What you have to do:
Use the entries below and reproduce exactly the lines from the one containing "The width and height of the screenshot is (644, 815)." down to the one containing "Open the Status", both of them included.
Input for this task: Begin
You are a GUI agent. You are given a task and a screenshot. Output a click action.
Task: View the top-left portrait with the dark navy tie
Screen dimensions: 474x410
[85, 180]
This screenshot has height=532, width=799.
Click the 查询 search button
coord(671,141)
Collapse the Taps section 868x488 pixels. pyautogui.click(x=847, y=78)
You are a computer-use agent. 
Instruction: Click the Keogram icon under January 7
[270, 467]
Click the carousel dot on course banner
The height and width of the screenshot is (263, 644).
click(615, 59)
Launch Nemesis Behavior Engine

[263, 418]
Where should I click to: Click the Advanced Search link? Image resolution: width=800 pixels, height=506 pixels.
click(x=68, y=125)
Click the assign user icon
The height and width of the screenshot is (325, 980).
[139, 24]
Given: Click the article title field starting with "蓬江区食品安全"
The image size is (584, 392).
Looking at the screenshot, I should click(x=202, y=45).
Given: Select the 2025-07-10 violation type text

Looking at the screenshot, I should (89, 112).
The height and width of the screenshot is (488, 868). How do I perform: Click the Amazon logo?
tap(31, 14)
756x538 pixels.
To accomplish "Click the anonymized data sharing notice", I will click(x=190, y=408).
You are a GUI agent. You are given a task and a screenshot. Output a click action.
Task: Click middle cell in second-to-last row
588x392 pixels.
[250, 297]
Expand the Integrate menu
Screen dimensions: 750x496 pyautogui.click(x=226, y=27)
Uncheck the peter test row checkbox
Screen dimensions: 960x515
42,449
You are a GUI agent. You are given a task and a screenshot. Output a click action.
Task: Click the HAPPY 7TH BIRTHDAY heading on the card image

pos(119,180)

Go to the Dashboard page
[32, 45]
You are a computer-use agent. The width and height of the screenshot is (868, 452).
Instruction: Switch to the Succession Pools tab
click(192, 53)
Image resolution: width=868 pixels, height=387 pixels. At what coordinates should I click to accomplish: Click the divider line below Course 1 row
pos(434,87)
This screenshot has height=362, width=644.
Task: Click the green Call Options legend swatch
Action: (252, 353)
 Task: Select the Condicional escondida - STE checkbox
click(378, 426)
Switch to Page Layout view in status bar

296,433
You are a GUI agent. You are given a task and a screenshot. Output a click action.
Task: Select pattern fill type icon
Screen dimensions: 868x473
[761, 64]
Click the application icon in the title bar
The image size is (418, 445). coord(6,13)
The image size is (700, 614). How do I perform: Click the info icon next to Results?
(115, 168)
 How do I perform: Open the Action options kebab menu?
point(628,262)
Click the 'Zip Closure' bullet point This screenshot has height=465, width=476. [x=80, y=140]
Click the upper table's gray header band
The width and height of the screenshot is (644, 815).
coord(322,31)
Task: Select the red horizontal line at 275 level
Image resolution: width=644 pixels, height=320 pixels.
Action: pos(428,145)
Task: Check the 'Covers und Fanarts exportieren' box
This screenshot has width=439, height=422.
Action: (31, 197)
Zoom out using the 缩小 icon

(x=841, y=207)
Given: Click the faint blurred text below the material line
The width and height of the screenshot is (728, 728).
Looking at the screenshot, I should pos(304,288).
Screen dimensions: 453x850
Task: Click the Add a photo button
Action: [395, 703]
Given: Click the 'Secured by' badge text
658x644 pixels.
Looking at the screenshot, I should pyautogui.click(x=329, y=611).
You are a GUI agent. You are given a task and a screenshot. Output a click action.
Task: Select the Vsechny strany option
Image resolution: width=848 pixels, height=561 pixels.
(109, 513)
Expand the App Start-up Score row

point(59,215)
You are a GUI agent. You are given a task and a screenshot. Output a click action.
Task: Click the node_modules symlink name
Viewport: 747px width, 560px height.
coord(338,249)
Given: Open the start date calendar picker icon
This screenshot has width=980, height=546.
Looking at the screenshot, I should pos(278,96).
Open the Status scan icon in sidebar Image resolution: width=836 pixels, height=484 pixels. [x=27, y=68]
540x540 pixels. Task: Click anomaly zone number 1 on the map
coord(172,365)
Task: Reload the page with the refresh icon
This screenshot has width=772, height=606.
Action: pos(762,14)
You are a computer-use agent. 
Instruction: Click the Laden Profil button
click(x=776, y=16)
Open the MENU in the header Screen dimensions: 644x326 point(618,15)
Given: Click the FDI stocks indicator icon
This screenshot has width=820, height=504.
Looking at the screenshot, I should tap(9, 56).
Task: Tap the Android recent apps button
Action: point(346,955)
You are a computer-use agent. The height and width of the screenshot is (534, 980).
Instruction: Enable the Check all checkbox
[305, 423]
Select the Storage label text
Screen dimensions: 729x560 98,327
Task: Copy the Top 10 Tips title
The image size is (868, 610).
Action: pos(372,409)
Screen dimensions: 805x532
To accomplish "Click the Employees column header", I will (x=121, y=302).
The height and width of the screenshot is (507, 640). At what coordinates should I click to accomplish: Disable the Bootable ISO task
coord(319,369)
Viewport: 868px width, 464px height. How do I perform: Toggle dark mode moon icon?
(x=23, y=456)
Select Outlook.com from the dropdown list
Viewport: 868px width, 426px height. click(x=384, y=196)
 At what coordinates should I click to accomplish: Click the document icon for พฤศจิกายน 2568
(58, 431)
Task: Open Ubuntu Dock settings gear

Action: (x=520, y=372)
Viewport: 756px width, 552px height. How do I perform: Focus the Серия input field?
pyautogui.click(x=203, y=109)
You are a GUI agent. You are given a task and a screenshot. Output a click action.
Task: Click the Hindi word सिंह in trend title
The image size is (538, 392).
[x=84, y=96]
Input for this task: End
Task response:
The width and height of the screenshot is (644, 815).
coord(322,31)
Task: Select the red horizontal line at 275 level
Image resolution: width=644 pixels, height=320 pixels.
Action: pos(428,145)
Task: Check the 'Covers und Fanarts exportieren' box
This screenshot has width=439, height=422.
Action: (31, 197)
Zoom out using the 缩小 icon

(x=841, y=207)
Given: Click the faint blurred text below the material line
The width and height of the screenshot is (728, 728).
Looking at the screenshot, I should pos(304,288).
Screen dimensions: 453x850
Task: Click the Add a photo button
Action: [395, 703]
Given: Click the 'Secured by' badge text
658x644 pixels.
Looking at the screenshot, I should pyautogui.click(x=329, y=611).
You are a GUI agent. You are given a task and a screenshot. Output a click action.
Task: Select the Vsechny strany option
Image resolution: width=848 pixels, height=561 pixels.
(109, 513)
Expand the App Start-up Score row

point(59,215)
You are a GUI agent. You are given a task and a screenshot. Output a click action.
Task: Click the node_modules symlink name
Viewport: 747px width, 560px height.
coord(338,249)
Given: Open the start date calendar picker icon
This screenshot has width=980, height=546.
Looking at the screenshot, I should pos(278,96).
Open the Status scan icon in sidebar Image resolution: width=836 pixels, height=484 pixels. [x=27, y=68]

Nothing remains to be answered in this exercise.